**Work instructions:**
The required output is the lines from the one with "Task: Open the Filter routes dropdown" through the end of the data, repeated verbatim, with no pictures included.

[Saved data entries]
=== Begin Enclosure ===

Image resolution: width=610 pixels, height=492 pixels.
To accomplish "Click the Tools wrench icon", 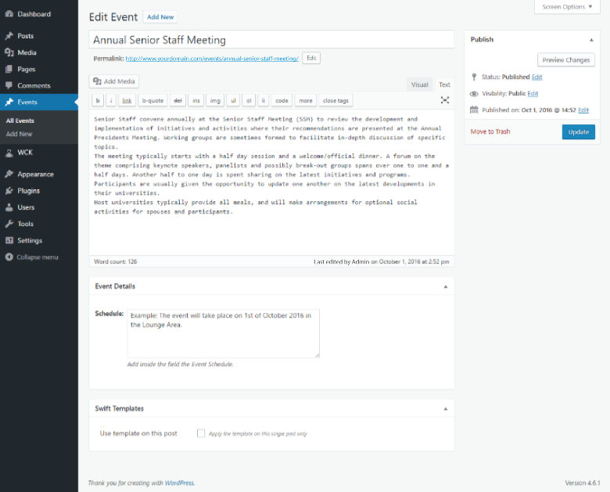I will pyautogui.click(x=9, y=224).
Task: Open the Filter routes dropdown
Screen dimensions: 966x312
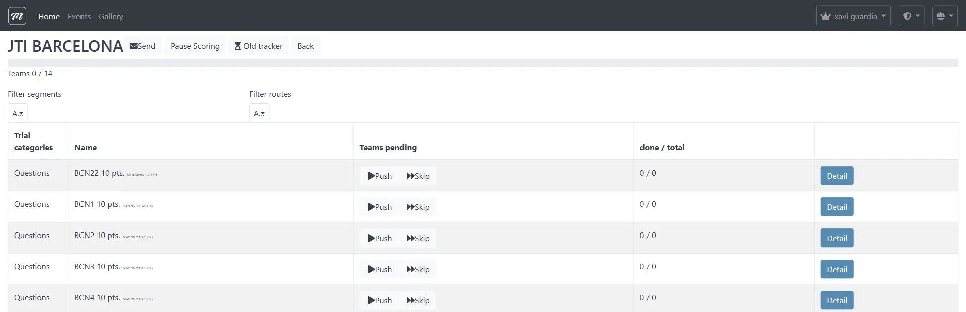Action: tap(259, 113)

=== End Enclosure ===

**Exercise result:**
Task: Open the Filter routes dropdown
Screen dimensions: 966x312
Action: tap(259, 113)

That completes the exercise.